Havana, Cuba: January, 1959: Fidel Castro marches triumphantly into the capital after six years of guerrilla struggle. A billion dollars worth of U.S. investment on the island is threatened. Castro is more interested in pushing ahead with the construction of a socialist state than in continuing to have Cuba bled dry by U.S. capitalists. The differences between Castro and corporate America have never been reconciled.

Santiago, Chile; September, 1973: Salvador Allende, democratically elected Marxist president of South America's premier constitutional republic, is machine-gunned to death in La Moneda, the presidential office, and Chile's experiment in social justice, already sabotaged by CIA intervention and multinational conspiracies, is crushed under the jackboot of General Augusto Pinochet Ugarte and his fellow fascists.

The U.S. was not prepared for Castro's wily maneuverings in Cuba following Bautista's overthrow.

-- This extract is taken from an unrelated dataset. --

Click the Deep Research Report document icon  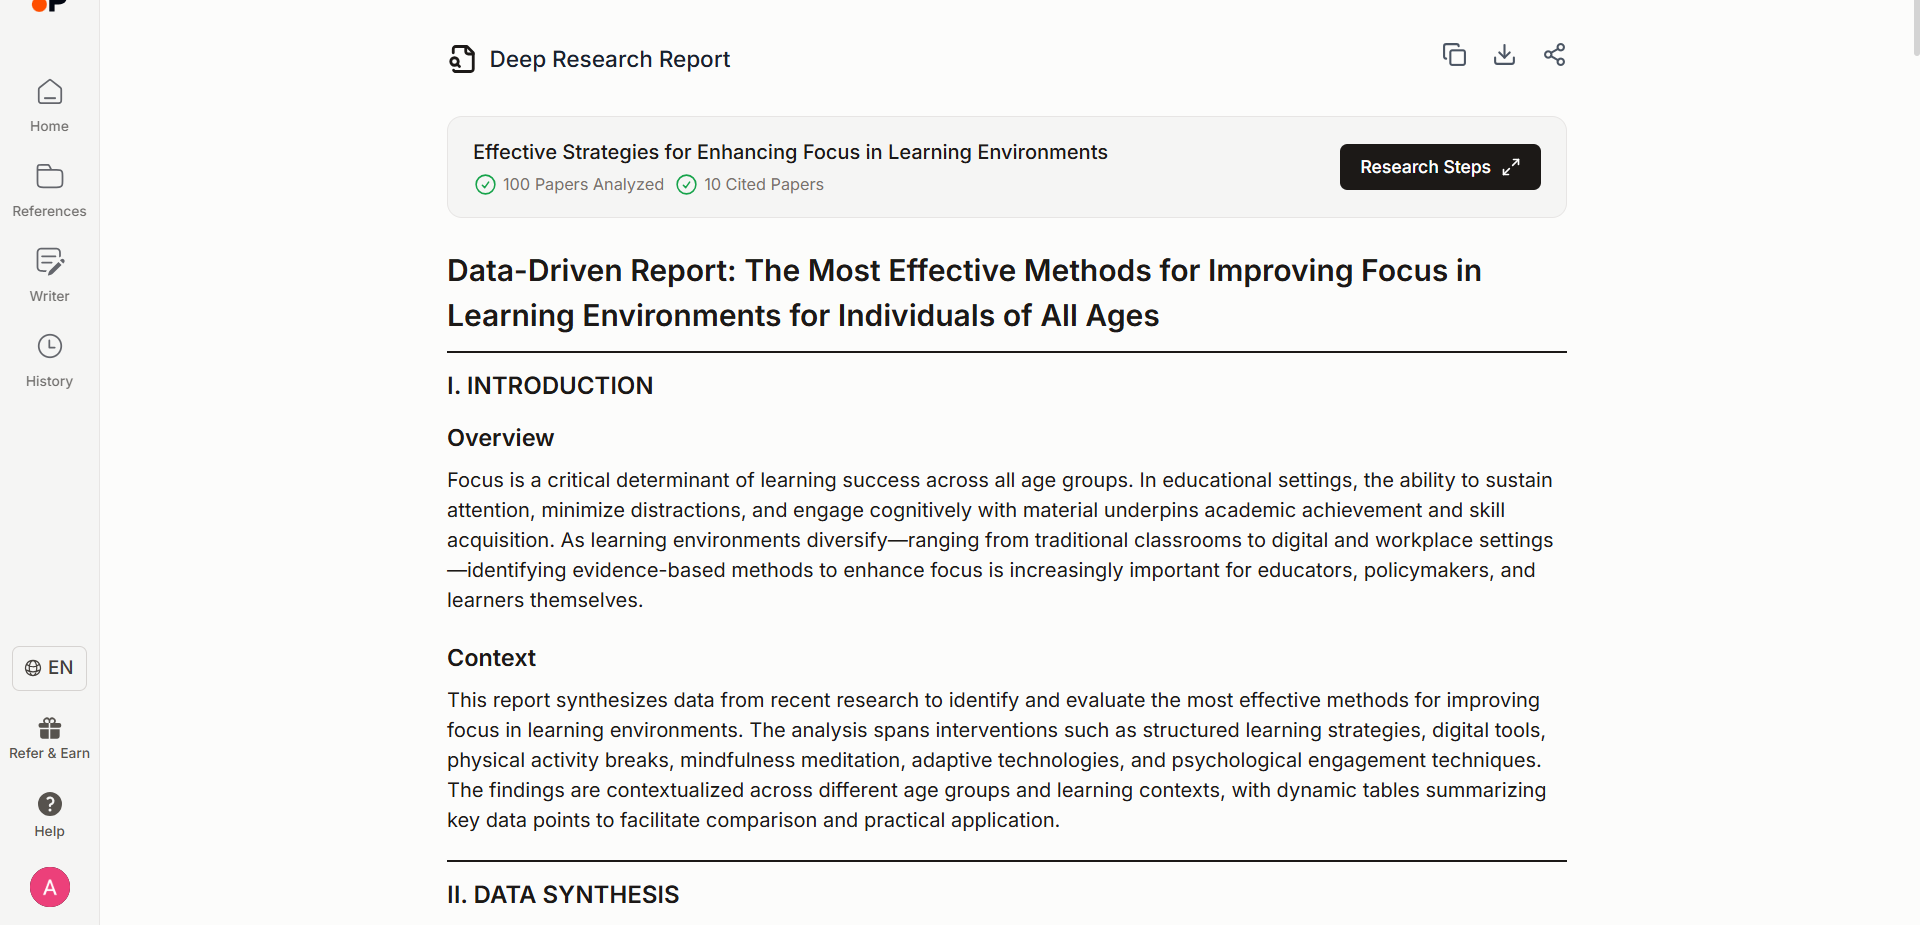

Opinion in Latin America was that the Cuban revolution was an anomaly and that it would not be repeated. The U.S. would be ready the next time.

In Chile, the left argued that Allende confided too much in the non-intervention pledges made by the Chilean generals. Allende disarmed the country before the revolution was consolidated, they complained. So darkness overtook Allende and his dreams of an economically independent Chile.

Nicaragua is acutely conscious of the dissimilar histories of her two Latin American sister nations. A popular insurrection, culminating in July, 1979, led to the defeat of the Guard and the exile of Somoza. The FSLN (Frente Sandinista de Liberacion Nacional) inherited a country heavily in debt. Nicaragua's industrial capacity was smashed, its farms were neglected. The Nicaraguan people were exhilarated by the removal of the feudal yoke imposed by the Somoza family since 1932, but there were tired too, and unsure how reconstruction was to proceed.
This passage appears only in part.